■ **OBJECTIVE**
Rewrite all the rows with "Screen dimensions" replaced by "Display size" and everything else unchanged. Leave the pictures out.
** Begin PROVIDED MATERIAL **
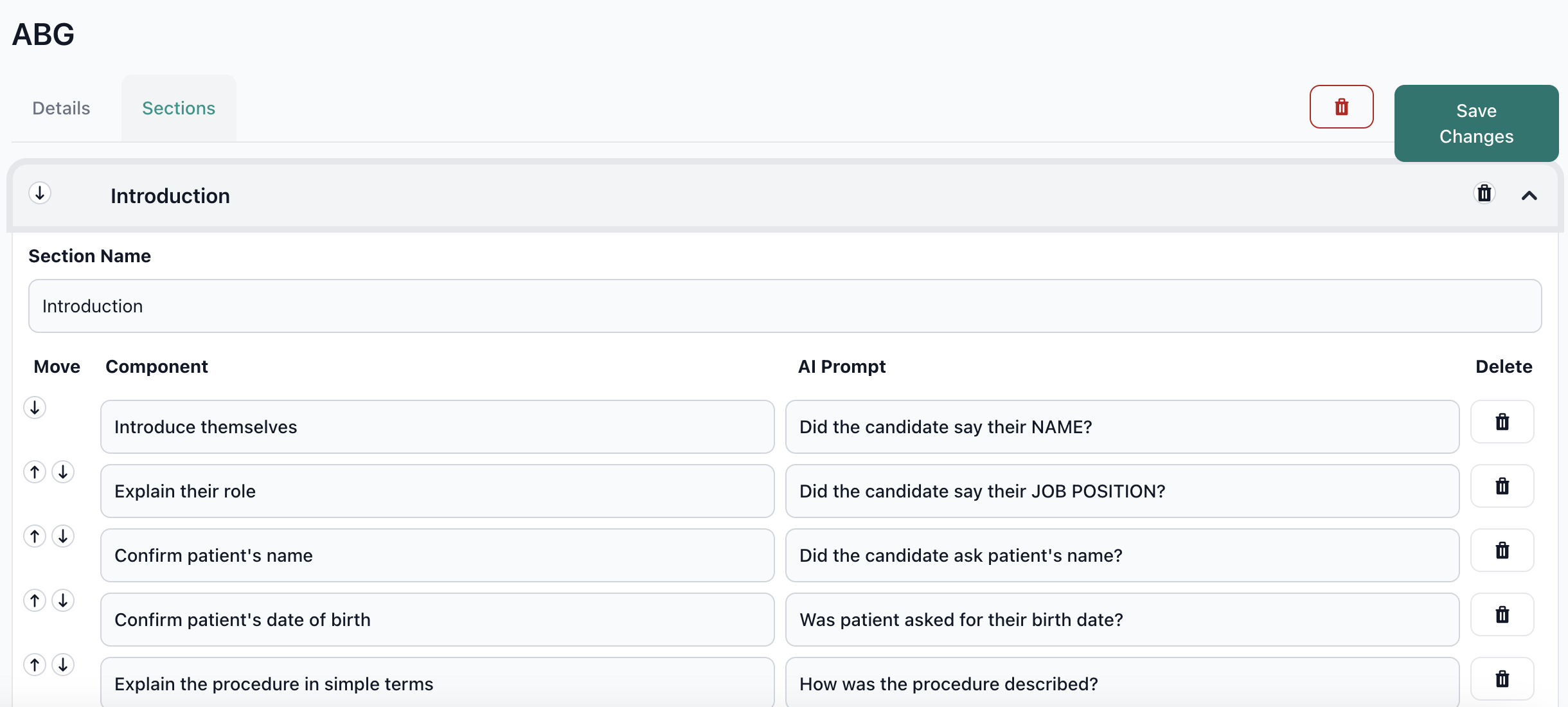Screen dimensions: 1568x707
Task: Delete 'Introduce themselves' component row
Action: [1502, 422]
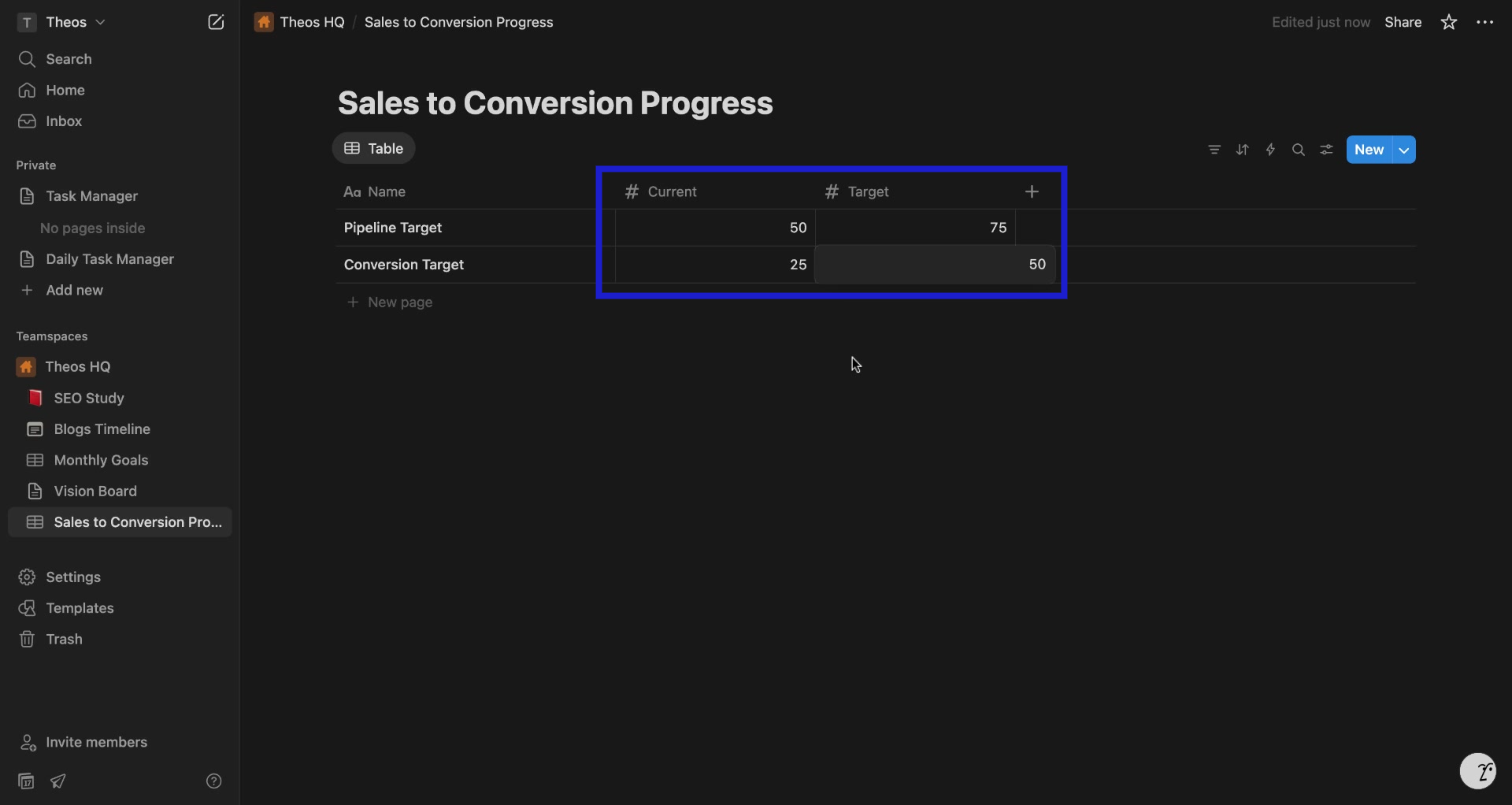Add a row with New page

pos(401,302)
** End PROVIDED MATERIAL **
■ **RIGHT ANSWER**
Display size: 1568x707
Task: Delete 'Introduce themselves' component row
Action: [1502, 422]
Add a row with New page

pos(401,302)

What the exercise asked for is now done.